Figure 8. GossipSubPeer function in klaytn/consensus/istanbul/backend/backend.go (version 1.8.3)

To investigate where this logic of sending redundant messages has originated, we crawled several open source projects and found that it originates from Quorum 2.0. There exist HandleMsg (quorum/consensus/istanbul/backend/handler.go) and Gossip (quorum/consensus/istanbul/backend/backend.go) functions in Quorum 2.0. We discover that the two functions are almost identical to the ones in the current Klaytn code.

1.5 Impact analysis

It is, in fact, unclear why this broadcasting behavior was first introduced to the IBFT codebase since none of the source codes (both in Klaytn and Quorum) leaves any explanations in the code. One possible reason we can guess is to better resist message drops with redundant messages at the network layer. Since every message is redundantly broadcast to all other nodes, this provides another layer of message propagation which makes the consensus protocol highly robust against message drops.

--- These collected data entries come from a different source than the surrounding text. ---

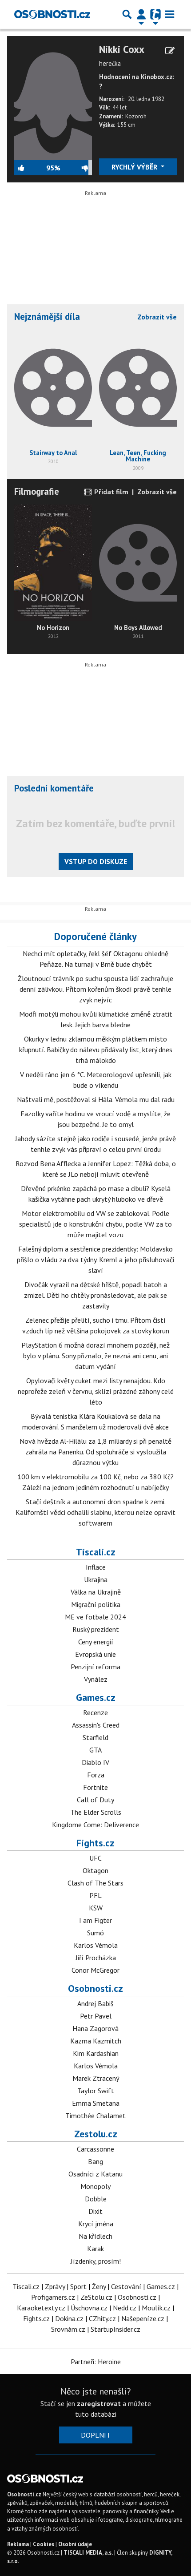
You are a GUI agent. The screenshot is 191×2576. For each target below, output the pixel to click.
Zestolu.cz (95, 2134)
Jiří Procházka (96, 1957)
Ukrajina (95, 1579)
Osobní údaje (75, 2544)
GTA (95, 1749)
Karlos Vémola (96, 1945)
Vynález (95, 1679)
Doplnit (96, 2435)
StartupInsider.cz (115, 2329)
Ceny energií (95, 1641)
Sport (78, 2286)
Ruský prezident (95, 1629)
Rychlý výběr (135, 166)
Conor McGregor (95, 1970)
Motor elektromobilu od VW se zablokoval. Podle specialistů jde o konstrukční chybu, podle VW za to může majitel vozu (95, 1224)
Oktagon (95, 1870)
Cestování (126, 2286)
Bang (95, 2161)
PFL (95, 1895)
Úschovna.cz (89, 2307)
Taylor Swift (95, 2090)
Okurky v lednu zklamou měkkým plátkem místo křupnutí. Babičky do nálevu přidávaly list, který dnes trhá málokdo (95, 1049)
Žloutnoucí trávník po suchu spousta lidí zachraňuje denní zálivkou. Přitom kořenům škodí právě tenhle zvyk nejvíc (95, 989)
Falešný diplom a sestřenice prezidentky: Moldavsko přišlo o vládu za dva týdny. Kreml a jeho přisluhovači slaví (95, 1259)
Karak (95, 2248)
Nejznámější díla (47, 317)
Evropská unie (95, 1654)
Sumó (95, 1932)
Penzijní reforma (95, 1666)
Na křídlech (95, 2236)
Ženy (99, 2286)
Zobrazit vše (157, 316)
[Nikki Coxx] (53, 100)
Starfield (95, 1737)
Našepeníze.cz (142, 2318)
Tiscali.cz (95, 1552)
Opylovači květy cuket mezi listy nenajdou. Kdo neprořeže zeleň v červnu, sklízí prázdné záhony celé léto (96, 1391)
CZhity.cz (102, 2318)
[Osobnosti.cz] (52, 14)
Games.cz (95, 1697)
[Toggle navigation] (170, 14)
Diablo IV (95, 1762)
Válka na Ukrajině (96, 1591)
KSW (96, 1907)
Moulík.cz (156, 2307)
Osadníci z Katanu (95, 2173)
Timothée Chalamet (95, 2115)
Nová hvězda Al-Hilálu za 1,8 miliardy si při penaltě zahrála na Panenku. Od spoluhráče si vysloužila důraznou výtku (95, 1452)
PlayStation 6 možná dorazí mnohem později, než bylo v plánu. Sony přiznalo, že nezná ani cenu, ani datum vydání (95, 1355)
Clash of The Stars (95, 1882)
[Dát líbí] (30, 167)
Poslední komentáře (54, 788)
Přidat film (110, 491)
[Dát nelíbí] (76, 167)
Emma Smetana (95, 2103)
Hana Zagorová (95, 2028)
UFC (95, 1857)
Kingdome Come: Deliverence (95, 1824)
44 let (119, 107)
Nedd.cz (124, 2307)
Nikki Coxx (121, 49)
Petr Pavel (95, 2015)
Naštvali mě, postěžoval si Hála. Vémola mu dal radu (96, 1099)
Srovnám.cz (68, 2329)
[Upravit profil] (170, 50)
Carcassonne (95, 2148)
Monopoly (95, 2186)
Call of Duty (95, 1799)
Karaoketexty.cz (41, 2307)
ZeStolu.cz (96, 2297)
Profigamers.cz (53, 2297)
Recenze (95, 1712)
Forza (95, 1774)
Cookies (43, 2544)
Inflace (96, 1567)
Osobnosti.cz (95, 1988)
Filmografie (36, 491)
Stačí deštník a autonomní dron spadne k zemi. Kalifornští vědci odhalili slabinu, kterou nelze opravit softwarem (95, 1512)
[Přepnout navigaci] (141, 14)
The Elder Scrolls (95, 1812)
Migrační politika (95, 1604)
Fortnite (95, 1787)
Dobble (96, 2198)
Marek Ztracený (95, 2078)
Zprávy (55, 2286)
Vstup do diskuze (95, 861)
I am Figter (95, 1920)
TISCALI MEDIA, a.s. (88, 2552)
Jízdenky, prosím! (96, 2261)
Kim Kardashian (96, 2053)
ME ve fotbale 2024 (95, 1616)
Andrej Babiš (95, 2003)
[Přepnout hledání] (127, 14)
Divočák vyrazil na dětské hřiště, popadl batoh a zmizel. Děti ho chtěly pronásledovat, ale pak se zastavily (95, 1295)
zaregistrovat (99, 2403)
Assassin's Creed (95, 1724)
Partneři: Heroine (96, 2361)
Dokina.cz (69, 2318)
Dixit (95, 2211)
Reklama (18, 2544)
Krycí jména (95, 2223)
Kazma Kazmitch (95, 2040)
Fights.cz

However, the added robustness to message drops does not fully explain the cost incurred by this broadcasting behavior. With this additional broadcast the message complexity of O(n^2) becomes O(n^3). We believe that more in-depth analysis of tradeoff between message complexity and robustness to message drops should be conducted to fully understand the pros and cons of the consensus message broadcast behavior in Klaytn.

1.6 Remaining tasks

  • Evaluate the benefit of having broadcasts
  • Evaluate network bandwidth increase due to the broadcast
  • Evaluate the effect of the broadcast for larger networks

References

[1] Istanbul Byzantine Fault Tolerance · Issue #650 · ethereum/EIPs · GitHub

1 Like

Thank you for such an interesting study!

It’s a guess.
I think broadcast is for short consensus time. IBFT is a consensus algorithm that can improve scalability with only a limited consensus node, so it will have a short consensus time.

In a short consensus time, all five steps of consensus (including proposal) must be completed, but without broadcast is considered to be unstable. The reason may be to optimize communication time through broadcast because the physical location or communication congestion status between consensus nodes is unknown.

Of course, the above is not verified through experiments or research, but it is a assumption that came up with the results of the KAIST team’s research.

1 Like

@MinGyu Thanks for your feedback. Yes, we also guess that it is for making the IBFT consensus more robust to network failures, which is particularly critical for fast consensus algorithms like IBFT.

The current broadcast can be optimal (since all important messages are heavily repeated) for reducing consensus time only if the network has infinite bandwidth. In other words, repetition is great for reliability when its cost is bearable. However, we don’t think that’s the case for Klaytn. As Klaytn aims to increase the number of consensus nodes concurrently participating for consensus, the network bandwidth required for consensus is critical to the reliable operation of Klaytn. We believe it is the time to carefully evaluate whether if this heavily repetition of consensus messages in Klaytn is really worth it and whether if there exists any sweet spot between full broadcast of consensus messages and zero redundant messages.

2 Likes

@Prop_minsukk

According to this link, maximum number of validators in IBFT is 30. Beyond number can cause performance loss. Now, number of klaytn’s CN is 32, and Klaytn are planning to increase it further. If this link is correct, Klaytn must find a solution for how to prevent performance loss.

I think, we can find solution in ‘committee’. How about only committee participate and broadcast messages. If so, as number of CN increases, consensus stability and communication congestion will not increase as much as O(n^3) if number of committee is maintained.